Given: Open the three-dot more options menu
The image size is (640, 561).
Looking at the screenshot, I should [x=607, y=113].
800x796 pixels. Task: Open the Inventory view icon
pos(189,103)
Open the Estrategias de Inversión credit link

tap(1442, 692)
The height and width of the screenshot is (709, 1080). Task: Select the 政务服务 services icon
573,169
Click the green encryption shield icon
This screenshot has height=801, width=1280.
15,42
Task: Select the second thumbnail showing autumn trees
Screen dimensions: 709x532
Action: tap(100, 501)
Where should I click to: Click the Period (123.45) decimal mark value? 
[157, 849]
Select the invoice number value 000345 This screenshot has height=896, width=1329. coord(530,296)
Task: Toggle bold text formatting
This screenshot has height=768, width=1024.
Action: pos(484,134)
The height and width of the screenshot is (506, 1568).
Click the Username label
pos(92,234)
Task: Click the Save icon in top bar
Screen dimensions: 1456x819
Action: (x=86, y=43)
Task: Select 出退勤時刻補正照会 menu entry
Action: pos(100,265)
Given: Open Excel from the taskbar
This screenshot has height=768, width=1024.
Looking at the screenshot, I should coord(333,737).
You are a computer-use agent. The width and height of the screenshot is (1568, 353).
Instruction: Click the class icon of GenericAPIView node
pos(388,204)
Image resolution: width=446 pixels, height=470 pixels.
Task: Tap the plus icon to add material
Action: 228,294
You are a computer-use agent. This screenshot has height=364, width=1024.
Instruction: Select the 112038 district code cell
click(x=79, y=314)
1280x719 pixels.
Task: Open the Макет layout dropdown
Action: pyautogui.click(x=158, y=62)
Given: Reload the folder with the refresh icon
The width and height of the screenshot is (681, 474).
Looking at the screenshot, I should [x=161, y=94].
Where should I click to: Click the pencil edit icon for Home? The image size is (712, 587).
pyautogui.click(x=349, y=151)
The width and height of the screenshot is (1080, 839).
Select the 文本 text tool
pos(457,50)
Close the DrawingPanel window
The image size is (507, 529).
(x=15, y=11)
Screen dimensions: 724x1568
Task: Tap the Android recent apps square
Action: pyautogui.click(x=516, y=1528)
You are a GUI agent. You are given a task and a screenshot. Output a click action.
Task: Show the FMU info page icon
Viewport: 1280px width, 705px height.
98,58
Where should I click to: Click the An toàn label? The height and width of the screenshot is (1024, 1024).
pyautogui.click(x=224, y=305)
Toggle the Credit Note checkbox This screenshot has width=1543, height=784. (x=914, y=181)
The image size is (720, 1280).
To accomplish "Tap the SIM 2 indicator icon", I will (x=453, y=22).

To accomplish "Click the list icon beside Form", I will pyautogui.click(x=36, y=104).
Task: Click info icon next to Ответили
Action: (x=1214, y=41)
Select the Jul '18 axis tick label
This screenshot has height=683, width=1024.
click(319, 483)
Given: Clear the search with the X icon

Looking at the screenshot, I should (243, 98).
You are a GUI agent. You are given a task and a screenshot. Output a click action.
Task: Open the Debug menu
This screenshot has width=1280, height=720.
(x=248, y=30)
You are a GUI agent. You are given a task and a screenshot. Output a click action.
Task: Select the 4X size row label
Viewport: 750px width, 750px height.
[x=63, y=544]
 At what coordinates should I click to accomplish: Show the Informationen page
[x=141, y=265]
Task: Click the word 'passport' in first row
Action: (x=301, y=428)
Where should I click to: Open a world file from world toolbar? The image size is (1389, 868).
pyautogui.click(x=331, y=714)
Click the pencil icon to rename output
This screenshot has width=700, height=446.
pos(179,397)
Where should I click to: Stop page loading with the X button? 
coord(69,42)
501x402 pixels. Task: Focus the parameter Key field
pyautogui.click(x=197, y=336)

Task goal: Set down the whole of the data, exactly as it stands.

Reply:
Given: Open the three-dot more options menu
The image size is (640, 561).
Looking at the screenshot, I should [x=607, y=113].
800x796 pixels. Task: Open the Inventory view icon
pos(189,103)
Open the Estrategias de Inversión credit link

tap(1442, 692)
The height and width of the screenshot is (709, 1080). Task: Select the 政务服务 services icon
573,169
Click the green encryption shield icon
This screenshot has height=801, width=1280.
15,42
Task: Select the second thumbnail showing autumn trees
Screen dimensions: 709x532
Action: tap(100, 501)
Where should I click to: Click the Period (123.45) decimal mark value? 
[157, 849]
Select the invoice number value 000345 This screenshot has height=896, width=1329. coord(530,296)
Task: Toggle bold text formatting
This screenshot has height=768, width=1024.
Action: pos(484,134)
The height and width of the screenshot is (506, 1568).
Click the Username label
pos(92,234)
Task: Click the Save icon in top bar
Screen dimensions: 1456x819
Action: (x=86, y=43)
Task: Select 出退勤時刻補正照会 menu entry
Action: pos(100,265)
Given: Open Excel from the taskbar
This screenshot has height=768, width=1024.
Looking at the screenshot, I should coord(333,737).
You are a computer-use agent. The width and height of the screenshot is (1568, 353).
Instruction: Click the class icon of GenericAPIView node
pos(388,204)
Image resolution: width=446 pixels, height=470 pixels.
Task: Tap the plus icon to add material
Action: 228,294
You are a computer-use agent. This screenshot has height=364, width=1024.
Instruction: Select the 112038 district code cell
click(x=79, y=314)
1280x719 pixels.
Task: Open the Макет layout dropdown
Action: pyautogui.click(x=158, y=62)
Given: Reload the folder with the refresh icon
The width and height of the screenshot is (681, 474).
Looking at the screenshot, I should [x=161, y=94].
Where should I click to: Click the pencil edit icon for Home? The image size is (712, 587).
pyautogui.click(x=349, y=151)
The width and height of the screenshot is (1080, 839).
Select the 文本 text tool
pos(457,50)
Close the DrawingPanel window
The image size is (507, 529).
(x=15, y=11)
Screen dimensions: 724x1568
Task: Tap the Android recent apps square
Action: pyautogui.click(x=516, y=1528)
You are a GUI agent. You are given a task and a screenshot. Output a click action.
Task: Show the FMU info page icon
Viewport: 1280px width, 705px height.
98,58
Where should I click to: Click the An toàn label? The height and width of the screenshot is (1024, 1024).
pyautogui.click(x=224, y=305)
Toggle the Credit Note checkbox This screenshot has width=1543, height=784. (x=914, y=181)
The image size is (720, 1280).
To accomplish "Tap the SIM 2 indicator icon", I will (x=453, y=22).

To accomplish "Click the list icon beside Form", I will pyautogui.click(x=36, y=104).
Task: Click info icon next to Ответили
Action: (x=1214, y=41)
Select the Jul '18 axis tick label
This screenshot has height=683, width=1024.
click(319, 483)
Given: Clear the search with the X icon

Looking at the screenshot, I should (243, 98).
You are a GUI agent. You are given a task and a screenshot. Output a click action.
Task: Open the Debug menu
This screenshot has width=1280, height=720.
(x=248, y=30)
You are a GUI agent. You are given a task and a screenshot. Output a click action.
Task: Select the 4X size row label
Viewport: 750px width, 750px height.
[x=63, y=544]
 At what coordinates should I click to accomplish: Show the Informationen page
[x=141, y=265]
Task: Click the word 'passport' in first row
Action: (x=301, y=428)
Where should I click to: Open a world file from world toolbar? The image size is (1389, 868).
pyautogui.click(x=331, y=714)
Click the pencil icon to rename output
This screenshot has width=700, height=446.
pos(179,397)
Where should I click to: Stop page loading with the X button? 
coord(69,42)
501x402 pixels. Task: Focus the parameter Key field
pyautogui.click(x=197, y=336)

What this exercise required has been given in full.